G.2 Principles of Spectroscopy (2h)

G.2.1. Describe the electromagnetic spectrum.

• X-ray, u.v, visible, i.r. and radio (including microwave) should be identified. The variation in wavelength, frequency and energy across the spectrum should be highlighted.

G.2.2. Distinguish between absorption and emission spectra and how each is produced.

G.2.3. Describe the atomic and molecular processes in which absorption of energy takes place.

• Relate to topic 12.2 for atomic spectra. Absorption should cover vibrations, rotation and electronic transitions only.

G.2.4. describe the operating principles of a double-beam infrared spectrometer.

• A schematic diagram of a simple double beam spectrometer is sufficient. This example is chosen to illustrate the general principles of how spectrometers operate. Mention could be made of modern methods of processing signals by computer/Fourier transform.

G.3 Visible and Ultraviolet spectroscopy (4h)

 G.3.1. Describe the factors that affect the color of transition metal complexes.

• Colour should be explained in simple terms of presence of orbitals of appropriate energy and movement of d electrons between them. Students need not describe these orbitals.

G.3.2. Describe the effect of different ligands on the splitting of the d orbitals in transition metal complexes

G.3.3. State that organic molecules containing a double bond absorb UV radiation.

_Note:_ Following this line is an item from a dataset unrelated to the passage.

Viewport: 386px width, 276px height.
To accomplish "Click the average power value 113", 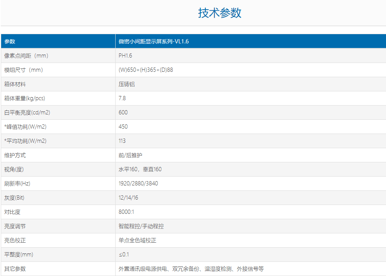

G.3.4. Describe the effect of the conjugation of double bonds in organic molecules on the wavelength of the absorbed light.

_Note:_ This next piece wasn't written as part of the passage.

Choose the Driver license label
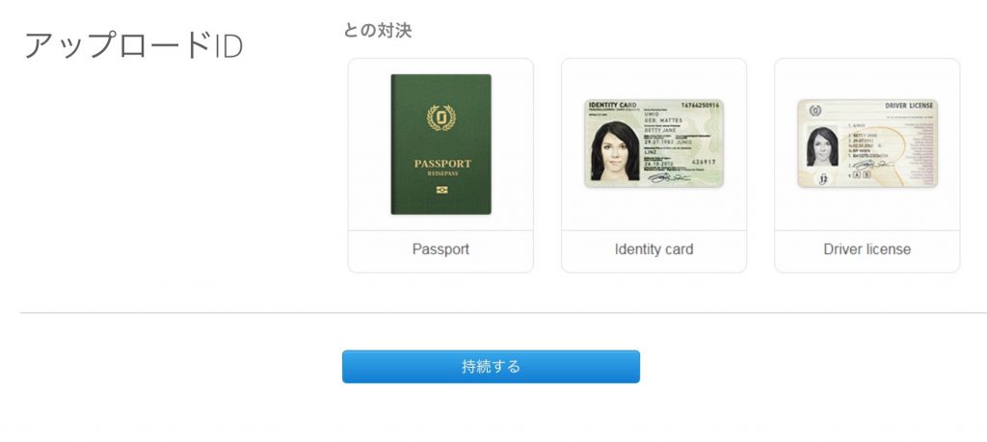coord(867,249)
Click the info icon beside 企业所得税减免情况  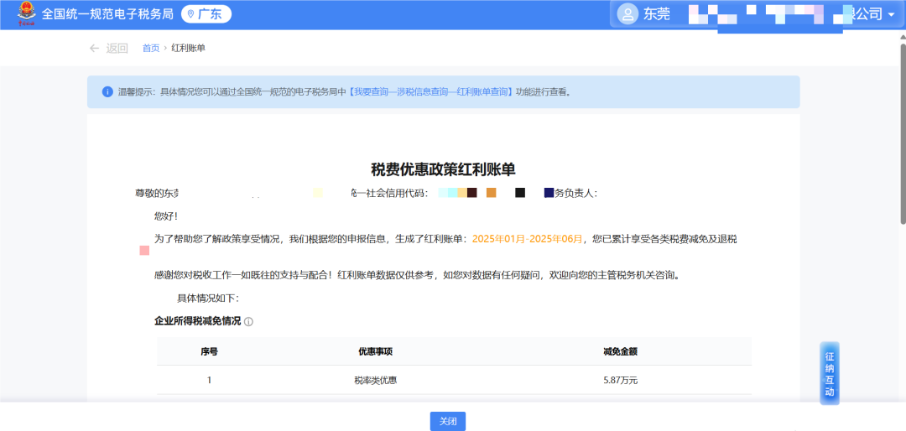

G.3.5 Predict whether or not a particular molecule will absorb UV or visible radiation.

G.3.6 State Beers-Lambert law

G.3.7 Construct a calibration curve and use the Beer-Lambert law to determine the concentration of an unknown solution

G.4 Infrared spectroscopy (3h)

G.4.1. Describe what occurs at a molecular level during the absorption of infrared radiation by molecules.

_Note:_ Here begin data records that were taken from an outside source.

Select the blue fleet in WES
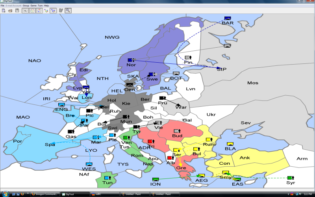The width and height of the screenshot is (315, 197). tap(89, 164)
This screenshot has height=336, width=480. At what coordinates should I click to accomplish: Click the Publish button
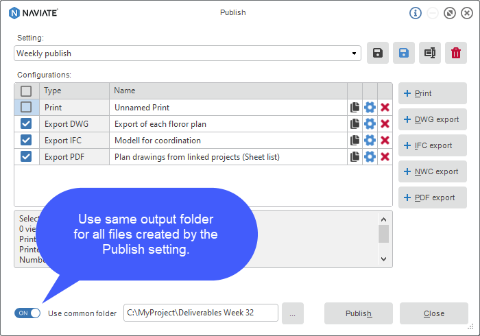click(x=359, y=313)
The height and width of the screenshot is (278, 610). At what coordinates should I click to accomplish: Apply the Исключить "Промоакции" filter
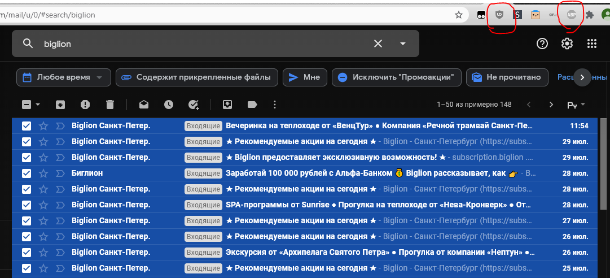click(396, 77)
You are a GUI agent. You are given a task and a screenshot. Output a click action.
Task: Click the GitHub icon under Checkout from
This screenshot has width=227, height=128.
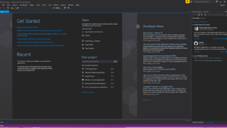[83, 35]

• H₂O, -CH₂-, SO₂, CO₂ provide suitable examples. The change in bond polarity as an essential requirement should be stressed.

G.4.2. State the relationship between wavelength and wave number.

• Inverse, ie., the wave number is the number of wavelengths that make up one cm. High wave number implies high energy.

G.4.3. Deduce the functional groups in an organic molecule from its infrared spectrum.

• For up to three functional groups. It is not required to learn the characteristic absorption frequencies of functional groups, but students must be able to use correlation tables.

G.5. Nuclear magnetic resonance (NMR) spectroscopy (3h)

G.5.1. State that that atoms with an odd mass number can be detected by NMR spectroscopy

G.5.2 Analyze simple NMR spectra.

• Include number of peaks
• chemical shift with tetramethylsilane (TMS) as arbitrary standard
• area under each peak
• No treatment of spin-spin coupling constants is required but students should be familiar with splitting patterns for simple molecules, eg. iodoethane.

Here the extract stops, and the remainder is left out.